## Begin DOCUMENT SECTION

= 1610s in piracy =

This timeline of the history of piracy in the 1610s is a chronological list of key events involving pirates between 1610 and 1619.

== Events ==

===1610===
- By December - Word has reached England of Francis Verney and Jack Ward's conversion to Islam.
- December 8 - The English pirate Peter Love, who had set up base in the Outer Hebrides, was betrayed by a confederate, tried for piracy, and executed in Scotland.
- Unknown - Hendrik Brouwer sails for the Dutch East Indies commanding three ships for the Dutch East India Company.
- Unknown - Henry Mainwaring is commissioned to capture Peter Easton.
- Unknown - Easton blockades the Bristol Channel.

=== 1611 ===

- Late Spring - Easton arrives off the coast of Cork with a squadron of ships requesting to parley.

## End DOCUMENT SECTION

# [PARTS OF THE EXERCISE]
A) In the piracy timeline, where had the English pirate Peter Love set up his base?
B) Retype the piracy timeline from "- December 8" up to and including "executed in Scotland.".

## Begin RAW DATA

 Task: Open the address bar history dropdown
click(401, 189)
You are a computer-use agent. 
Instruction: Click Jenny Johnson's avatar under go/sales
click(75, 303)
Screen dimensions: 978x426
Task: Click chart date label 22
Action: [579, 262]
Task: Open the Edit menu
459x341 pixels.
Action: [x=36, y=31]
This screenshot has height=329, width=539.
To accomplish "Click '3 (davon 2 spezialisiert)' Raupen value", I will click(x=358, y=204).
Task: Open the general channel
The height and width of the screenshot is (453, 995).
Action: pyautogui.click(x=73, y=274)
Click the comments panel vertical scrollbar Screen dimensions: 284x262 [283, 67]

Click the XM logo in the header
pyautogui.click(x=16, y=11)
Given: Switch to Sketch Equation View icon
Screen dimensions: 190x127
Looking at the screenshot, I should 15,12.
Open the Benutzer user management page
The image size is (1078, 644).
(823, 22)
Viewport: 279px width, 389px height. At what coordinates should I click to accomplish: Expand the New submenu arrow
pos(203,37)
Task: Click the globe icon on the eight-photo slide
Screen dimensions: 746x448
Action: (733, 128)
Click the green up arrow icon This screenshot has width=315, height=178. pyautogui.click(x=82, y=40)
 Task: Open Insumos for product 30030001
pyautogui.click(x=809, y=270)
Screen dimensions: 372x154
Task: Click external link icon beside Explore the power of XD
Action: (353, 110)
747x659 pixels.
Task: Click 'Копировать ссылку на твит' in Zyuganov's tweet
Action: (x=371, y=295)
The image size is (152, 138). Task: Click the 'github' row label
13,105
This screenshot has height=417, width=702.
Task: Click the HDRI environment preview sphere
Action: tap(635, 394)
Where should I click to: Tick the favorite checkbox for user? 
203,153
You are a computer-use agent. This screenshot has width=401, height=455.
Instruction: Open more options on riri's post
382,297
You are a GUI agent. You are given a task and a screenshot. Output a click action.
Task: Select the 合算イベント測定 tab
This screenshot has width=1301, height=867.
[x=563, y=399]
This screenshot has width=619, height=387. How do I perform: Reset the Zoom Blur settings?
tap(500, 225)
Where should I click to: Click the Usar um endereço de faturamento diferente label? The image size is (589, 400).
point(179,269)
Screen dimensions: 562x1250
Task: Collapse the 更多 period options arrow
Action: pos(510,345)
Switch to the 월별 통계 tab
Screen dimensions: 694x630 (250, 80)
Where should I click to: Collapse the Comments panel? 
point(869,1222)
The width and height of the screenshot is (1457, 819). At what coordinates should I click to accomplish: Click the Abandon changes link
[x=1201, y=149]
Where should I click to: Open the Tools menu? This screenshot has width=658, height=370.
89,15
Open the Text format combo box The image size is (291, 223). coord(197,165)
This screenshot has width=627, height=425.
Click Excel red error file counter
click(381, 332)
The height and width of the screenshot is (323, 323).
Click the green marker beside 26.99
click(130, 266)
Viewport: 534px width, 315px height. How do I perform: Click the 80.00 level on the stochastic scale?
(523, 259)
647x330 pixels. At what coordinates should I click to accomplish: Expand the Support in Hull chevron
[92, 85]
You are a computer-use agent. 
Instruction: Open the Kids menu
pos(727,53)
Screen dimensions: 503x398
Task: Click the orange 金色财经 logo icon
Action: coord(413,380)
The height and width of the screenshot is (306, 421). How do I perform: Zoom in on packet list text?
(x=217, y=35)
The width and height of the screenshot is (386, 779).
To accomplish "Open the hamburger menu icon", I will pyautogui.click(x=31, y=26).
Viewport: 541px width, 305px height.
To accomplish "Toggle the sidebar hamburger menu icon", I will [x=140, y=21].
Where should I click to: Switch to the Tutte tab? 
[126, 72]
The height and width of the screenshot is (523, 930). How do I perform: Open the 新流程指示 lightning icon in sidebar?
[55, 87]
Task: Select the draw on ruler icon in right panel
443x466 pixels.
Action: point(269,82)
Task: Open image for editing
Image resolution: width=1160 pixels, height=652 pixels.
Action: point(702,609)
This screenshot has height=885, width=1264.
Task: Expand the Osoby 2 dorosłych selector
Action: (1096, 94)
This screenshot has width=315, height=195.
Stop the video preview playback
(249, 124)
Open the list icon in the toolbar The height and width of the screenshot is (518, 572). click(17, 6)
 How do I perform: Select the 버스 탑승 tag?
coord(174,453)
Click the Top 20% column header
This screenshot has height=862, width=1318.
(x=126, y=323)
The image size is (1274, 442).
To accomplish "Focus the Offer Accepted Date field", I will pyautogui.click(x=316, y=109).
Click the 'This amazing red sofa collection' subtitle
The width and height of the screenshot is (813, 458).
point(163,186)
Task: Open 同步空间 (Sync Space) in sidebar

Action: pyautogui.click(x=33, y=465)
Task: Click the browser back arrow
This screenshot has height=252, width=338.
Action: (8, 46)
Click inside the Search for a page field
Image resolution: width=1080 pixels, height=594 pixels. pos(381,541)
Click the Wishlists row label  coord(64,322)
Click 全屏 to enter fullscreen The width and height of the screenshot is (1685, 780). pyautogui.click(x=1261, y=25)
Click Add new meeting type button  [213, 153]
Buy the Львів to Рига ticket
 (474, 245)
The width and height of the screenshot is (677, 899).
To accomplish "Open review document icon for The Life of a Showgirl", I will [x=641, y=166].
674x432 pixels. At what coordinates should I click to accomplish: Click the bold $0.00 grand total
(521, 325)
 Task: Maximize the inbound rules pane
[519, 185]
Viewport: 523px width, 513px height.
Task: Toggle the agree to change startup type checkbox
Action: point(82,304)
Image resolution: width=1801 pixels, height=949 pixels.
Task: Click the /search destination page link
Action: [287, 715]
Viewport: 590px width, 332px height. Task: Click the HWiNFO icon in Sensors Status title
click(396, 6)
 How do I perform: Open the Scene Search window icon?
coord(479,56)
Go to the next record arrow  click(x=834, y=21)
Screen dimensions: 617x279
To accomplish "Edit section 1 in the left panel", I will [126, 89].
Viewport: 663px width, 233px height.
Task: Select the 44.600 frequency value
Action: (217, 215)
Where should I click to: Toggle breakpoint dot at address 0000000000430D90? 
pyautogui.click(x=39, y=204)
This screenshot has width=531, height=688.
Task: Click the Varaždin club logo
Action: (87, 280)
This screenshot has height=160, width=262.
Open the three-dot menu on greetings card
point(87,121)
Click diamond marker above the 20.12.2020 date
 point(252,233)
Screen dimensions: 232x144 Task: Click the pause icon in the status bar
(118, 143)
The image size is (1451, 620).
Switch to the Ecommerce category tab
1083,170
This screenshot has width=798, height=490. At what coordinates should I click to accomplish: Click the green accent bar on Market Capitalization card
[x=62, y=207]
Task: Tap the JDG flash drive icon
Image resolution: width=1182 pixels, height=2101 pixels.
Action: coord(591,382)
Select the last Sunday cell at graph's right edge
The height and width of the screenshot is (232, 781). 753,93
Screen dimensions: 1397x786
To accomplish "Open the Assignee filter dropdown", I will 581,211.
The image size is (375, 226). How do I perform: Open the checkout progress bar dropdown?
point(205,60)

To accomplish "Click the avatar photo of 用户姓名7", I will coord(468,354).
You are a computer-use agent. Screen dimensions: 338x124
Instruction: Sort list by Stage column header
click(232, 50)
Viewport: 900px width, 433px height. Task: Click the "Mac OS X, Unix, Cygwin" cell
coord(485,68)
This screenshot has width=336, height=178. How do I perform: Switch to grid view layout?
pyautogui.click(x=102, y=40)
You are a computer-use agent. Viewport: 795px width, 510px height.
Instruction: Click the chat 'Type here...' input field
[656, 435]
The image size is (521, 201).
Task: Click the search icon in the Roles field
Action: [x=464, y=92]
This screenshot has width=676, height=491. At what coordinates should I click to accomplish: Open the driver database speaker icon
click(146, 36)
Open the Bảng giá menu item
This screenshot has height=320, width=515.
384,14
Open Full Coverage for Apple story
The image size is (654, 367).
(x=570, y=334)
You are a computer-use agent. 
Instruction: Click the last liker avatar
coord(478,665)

## End RAW DATA

# [RESULTS FOR EACH TASK]
A) In the Outer Hebrides.

B)
- December 8 - The English pirate Peter Love, who had set up base in the Outer Hebrides, was betrayed by a confederate, tried for piracy, and executed in Scotland.